Know that no one deserves to suffer alone; PTSD is not just for soldiers returning from The Front Lines, or for civilians caught in The War Zone, but also for any who have suffered repeatedly over an extended period of time, and whose ability to cope with day to day life is seriously affected.

Hope is affordable; despair requires no effort. It takes courage to start believing that life is worth the energy to be happy, healthy and free (from our personal hell; to enjoy the beauty of our world, to take action when needed, to appreciate gifts as presented).

susan

Hi Sandy. Thank you for the kind comments. You made my day!


Unfortunately ECT is a sore point for people. I'm reminded of something Rutgers Professor Paul Fussell noted in his seminal book, "Class". When asked by a peer what he was writing over summer vacation, he replied "A book on social class in America', his peer responded "You would be better off writing about clubbing baby seals".

ECT is a baby seal.

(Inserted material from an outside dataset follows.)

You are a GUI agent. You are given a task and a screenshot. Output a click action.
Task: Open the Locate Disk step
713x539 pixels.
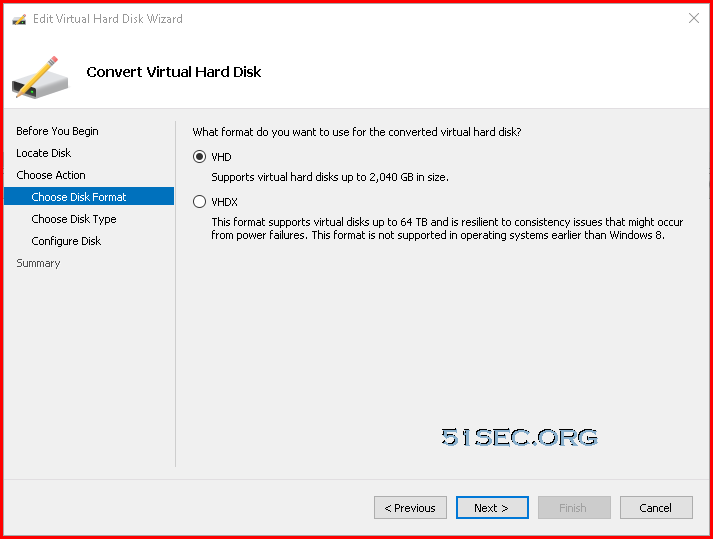pos(44,153)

We don't agree on the subject but we have the right to do so.

Mike

Deep transcranial magnetic stimulation is another new invention. Regular TMS can only reach 1-2 centimeters into the brain, but deep TMS can excite/inhibit practically any brain area.
See these two blog posts for more information:
http://brainstimulant.blogspot.com/2008/02/deep-transcranial-magnetic-stimulation.html
and
http://brainstimulant.blogspot.com/2008/04/uses-of-deep-tms.html

Betty

Sadly, you've probably noticed that any time you write about mental health issues, people with mental health issues come out to comment. These comments are not always helpful, or nice, or even sensible. Unfortunately by writing on this topic, you expose yourself to people who are very likely going through their own drama/trauma.

But presumably you know this, and shouldn't be surprised that a bunch of cowards would choose to attack you privately when they don't agree with you. It would be great if people could detach enough while reading a story, to just appreciate the author's point of view and not immediately apply it to their own experience - but that isn't likely to happen any time soon.

Keep writing, and don't let the turkeys get you down.